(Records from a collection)
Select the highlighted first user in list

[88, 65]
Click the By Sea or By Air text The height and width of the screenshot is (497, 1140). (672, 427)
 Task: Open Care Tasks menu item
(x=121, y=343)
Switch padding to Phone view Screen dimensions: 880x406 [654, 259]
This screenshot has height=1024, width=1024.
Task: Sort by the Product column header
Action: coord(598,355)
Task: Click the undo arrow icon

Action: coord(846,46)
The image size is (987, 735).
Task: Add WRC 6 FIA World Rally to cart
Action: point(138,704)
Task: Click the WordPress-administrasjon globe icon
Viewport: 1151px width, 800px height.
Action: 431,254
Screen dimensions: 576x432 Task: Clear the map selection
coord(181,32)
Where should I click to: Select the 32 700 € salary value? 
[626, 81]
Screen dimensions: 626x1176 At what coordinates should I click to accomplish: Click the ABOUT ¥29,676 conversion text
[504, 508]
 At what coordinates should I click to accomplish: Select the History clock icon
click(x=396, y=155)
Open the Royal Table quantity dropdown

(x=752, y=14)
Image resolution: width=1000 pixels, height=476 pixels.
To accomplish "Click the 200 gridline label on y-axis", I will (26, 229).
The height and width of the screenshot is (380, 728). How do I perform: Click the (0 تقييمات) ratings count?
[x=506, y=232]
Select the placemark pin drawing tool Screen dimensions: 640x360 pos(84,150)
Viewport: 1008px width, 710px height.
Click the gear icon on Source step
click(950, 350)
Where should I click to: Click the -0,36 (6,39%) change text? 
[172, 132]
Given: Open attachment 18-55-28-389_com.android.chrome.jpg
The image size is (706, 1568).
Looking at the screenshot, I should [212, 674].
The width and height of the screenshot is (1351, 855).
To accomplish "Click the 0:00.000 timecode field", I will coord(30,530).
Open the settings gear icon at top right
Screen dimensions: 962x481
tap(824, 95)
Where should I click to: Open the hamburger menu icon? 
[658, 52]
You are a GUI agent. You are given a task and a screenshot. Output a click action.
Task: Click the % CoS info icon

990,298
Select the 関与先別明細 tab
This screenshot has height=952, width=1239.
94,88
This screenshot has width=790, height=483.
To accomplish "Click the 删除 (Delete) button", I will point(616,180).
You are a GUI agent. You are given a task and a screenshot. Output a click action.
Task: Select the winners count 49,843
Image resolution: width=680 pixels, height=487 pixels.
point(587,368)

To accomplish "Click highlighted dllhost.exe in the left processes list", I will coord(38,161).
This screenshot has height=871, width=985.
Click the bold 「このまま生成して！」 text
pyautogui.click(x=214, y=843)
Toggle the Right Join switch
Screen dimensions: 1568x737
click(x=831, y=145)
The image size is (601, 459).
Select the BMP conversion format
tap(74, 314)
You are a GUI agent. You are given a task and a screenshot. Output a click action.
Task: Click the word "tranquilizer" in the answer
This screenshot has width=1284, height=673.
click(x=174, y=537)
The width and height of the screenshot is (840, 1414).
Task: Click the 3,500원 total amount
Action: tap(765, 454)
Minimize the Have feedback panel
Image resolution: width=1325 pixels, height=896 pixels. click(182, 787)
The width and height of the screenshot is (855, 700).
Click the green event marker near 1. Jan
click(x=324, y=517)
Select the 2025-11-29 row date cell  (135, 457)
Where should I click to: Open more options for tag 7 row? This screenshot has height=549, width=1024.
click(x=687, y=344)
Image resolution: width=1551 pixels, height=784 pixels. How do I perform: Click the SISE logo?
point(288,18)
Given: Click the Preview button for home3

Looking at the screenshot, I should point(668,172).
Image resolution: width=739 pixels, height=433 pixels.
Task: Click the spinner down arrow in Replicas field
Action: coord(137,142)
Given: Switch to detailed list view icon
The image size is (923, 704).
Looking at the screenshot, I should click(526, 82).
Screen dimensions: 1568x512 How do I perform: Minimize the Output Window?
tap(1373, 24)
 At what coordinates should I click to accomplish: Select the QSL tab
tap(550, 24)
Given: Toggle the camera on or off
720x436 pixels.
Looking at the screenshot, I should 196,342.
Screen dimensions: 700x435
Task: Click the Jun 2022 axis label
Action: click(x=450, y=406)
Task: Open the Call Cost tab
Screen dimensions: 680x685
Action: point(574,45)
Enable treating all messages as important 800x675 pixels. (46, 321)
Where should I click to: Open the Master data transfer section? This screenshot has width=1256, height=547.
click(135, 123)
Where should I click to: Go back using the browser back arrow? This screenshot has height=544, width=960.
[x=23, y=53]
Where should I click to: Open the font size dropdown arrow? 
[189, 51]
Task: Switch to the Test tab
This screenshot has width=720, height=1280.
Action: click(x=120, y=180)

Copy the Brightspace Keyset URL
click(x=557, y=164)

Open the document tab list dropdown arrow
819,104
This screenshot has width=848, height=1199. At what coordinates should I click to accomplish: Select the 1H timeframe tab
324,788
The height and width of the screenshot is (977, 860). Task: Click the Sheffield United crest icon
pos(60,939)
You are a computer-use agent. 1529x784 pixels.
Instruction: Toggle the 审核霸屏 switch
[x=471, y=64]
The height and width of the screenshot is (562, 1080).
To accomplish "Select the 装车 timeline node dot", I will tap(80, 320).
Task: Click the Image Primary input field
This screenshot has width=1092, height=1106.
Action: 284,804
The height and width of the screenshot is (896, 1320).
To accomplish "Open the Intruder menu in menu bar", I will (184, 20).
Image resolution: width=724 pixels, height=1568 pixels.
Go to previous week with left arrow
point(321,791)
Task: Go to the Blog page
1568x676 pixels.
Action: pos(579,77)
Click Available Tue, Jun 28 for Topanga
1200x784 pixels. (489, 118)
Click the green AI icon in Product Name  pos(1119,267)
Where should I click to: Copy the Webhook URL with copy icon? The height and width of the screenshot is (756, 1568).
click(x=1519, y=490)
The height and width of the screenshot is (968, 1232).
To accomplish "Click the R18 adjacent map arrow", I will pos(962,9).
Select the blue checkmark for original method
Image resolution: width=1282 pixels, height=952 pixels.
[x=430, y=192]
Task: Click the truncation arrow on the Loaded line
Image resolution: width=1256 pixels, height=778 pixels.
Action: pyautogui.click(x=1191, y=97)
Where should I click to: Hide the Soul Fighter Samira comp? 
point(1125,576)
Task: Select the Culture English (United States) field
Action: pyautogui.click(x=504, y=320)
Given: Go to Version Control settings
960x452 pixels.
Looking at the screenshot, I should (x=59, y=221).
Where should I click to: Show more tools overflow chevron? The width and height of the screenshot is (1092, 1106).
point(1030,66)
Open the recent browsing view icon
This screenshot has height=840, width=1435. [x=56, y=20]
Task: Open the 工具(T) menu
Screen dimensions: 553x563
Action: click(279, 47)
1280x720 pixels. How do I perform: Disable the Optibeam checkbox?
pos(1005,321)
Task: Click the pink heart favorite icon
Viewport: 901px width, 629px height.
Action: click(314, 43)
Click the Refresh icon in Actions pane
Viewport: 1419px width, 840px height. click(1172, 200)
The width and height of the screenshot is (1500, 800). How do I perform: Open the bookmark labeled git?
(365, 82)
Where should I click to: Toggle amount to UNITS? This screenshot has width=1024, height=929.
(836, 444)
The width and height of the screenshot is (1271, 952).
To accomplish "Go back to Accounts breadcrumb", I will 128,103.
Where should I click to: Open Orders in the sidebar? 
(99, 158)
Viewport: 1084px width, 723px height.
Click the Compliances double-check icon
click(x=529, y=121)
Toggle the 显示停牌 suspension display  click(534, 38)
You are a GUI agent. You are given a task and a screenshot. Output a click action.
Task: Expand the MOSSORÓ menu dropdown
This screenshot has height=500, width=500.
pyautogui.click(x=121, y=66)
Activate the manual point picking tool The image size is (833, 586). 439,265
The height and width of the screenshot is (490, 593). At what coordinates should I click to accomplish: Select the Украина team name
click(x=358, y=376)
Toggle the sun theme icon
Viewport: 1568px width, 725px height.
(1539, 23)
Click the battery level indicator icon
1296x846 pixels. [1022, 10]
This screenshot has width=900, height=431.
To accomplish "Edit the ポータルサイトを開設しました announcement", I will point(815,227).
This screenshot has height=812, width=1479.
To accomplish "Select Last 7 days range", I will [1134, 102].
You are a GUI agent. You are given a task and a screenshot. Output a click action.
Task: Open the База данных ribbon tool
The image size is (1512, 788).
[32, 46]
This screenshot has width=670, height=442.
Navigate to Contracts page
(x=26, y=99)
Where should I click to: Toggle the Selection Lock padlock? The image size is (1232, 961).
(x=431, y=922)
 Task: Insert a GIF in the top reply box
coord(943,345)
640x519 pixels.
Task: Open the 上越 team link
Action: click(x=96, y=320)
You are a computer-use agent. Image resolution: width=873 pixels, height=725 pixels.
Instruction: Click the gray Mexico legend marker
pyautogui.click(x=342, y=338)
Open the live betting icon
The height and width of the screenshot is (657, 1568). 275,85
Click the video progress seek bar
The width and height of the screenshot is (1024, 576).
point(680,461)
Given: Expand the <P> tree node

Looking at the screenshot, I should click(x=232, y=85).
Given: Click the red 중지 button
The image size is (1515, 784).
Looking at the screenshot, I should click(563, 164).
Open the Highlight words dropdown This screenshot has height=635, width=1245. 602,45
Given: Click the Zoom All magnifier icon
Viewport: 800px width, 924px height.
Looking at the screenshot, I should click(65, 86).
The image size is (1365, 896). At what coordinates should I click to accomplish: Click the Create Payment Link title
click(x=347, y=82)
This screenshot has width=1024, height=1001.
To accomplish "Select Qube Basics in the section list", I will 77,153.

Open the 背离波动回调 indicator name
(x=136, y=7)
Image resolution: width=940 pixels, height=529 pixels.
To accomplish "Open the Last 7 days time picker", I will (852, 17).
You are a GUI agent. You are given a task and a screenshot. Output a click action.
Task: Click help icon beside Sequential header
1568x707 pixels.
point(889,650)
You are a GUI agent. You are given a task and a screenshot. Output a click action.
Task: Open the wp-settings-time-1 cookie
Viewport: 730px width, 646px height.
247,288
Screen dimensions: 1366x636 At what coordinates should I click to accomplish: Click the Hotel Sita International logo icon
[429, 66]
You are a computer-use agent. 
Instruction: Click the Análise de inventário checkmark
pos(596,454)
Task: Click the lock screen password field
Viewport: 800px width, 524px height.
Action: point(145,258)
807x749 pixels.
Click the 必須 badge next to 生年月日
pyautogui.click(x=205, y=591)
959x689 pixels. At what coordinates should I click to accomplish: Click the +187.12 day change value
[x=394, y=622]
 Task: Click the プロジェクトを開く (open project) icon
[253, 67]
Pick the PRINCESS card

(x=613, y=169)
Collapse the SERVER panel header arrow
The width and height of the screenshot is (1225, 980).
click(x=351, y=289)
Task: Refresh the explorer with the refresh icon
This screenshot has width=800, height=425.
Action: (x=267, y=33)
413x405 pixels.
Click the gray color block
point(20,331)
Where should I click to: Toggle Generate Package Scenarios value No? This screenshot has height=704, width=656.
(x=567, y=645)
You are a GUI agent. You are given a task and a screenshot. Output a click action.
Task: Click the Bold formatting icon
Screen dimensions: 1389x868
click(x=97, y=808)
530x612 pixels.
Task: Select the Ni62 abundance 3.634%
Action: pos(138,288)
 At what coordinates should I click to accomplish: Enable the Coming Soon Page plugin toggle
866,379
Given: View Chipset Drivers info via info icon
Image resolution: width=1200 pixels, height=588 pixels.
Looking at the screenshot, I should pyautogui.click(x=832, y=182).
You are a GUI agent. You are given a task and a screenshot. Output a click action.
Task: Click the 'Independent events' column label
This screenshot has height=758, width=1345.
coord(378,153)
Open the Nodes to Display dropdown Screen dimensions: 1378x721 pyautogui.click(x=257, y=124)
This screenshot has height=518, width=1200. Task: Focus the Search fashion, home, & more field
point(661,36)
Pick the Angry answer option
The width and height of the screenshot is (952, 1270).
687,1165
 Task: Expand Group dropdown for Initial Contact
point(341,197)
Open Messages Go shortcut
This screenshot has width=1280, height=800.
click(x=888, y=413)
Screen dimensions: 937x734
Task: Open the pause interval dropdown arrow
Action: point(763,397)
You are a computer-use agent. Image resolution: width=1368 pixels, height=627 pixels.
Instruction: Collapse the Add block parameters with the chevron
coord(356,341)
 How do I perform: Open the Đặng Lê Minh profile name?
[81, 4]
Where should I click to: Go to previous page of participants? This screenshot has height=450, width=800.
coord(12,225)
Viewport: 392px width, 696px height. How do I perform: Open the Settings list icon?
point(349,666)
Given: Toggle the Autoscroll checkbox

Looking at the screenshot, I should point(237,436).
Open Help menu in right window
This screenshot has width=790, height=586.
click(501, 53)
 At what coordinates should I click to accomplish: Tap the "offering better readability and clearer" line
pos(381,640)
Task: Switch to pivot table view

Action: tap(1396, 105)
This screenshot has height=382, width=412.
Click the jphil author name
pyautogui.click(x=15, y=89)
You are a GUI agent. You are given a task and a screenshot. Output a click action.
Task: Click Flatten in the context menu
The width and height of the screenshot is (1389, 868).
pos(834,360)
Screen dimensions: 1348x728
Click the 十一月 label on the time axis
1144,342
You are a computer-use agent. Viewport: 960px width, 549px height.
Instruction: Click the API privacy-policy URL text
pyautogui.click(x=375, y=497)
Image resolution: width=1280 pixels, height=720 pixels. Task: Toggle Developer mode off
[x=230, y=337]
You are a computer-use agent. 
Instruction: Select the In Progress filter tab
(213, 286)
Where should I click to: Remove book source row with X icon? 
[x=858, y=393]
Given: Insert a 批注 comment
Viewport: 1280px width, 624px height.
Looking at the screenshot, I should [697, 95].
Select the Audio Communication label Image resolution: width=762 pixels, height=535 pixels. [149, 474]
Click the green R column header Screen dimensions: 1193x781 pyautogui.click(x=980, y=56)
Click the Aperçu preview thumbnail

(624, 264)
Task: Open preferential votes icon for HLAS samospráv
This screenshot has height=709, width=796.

Task prompt
From the records above, quote only the lines running from the line with "Viewport: 800px width, 924px height." to the line with "This screenshot has width=1024, height=1001.", both lines included.

Task result
Viewport: 800px width, 924px height.
Looking at the screenshot, I should click(65, 86).
The image size is (1365, 896). At what coordinates should I click to accomplish: Click the Create Payment Link title
click(x=347, y=82)
This screenshot has width=1024, height=1001.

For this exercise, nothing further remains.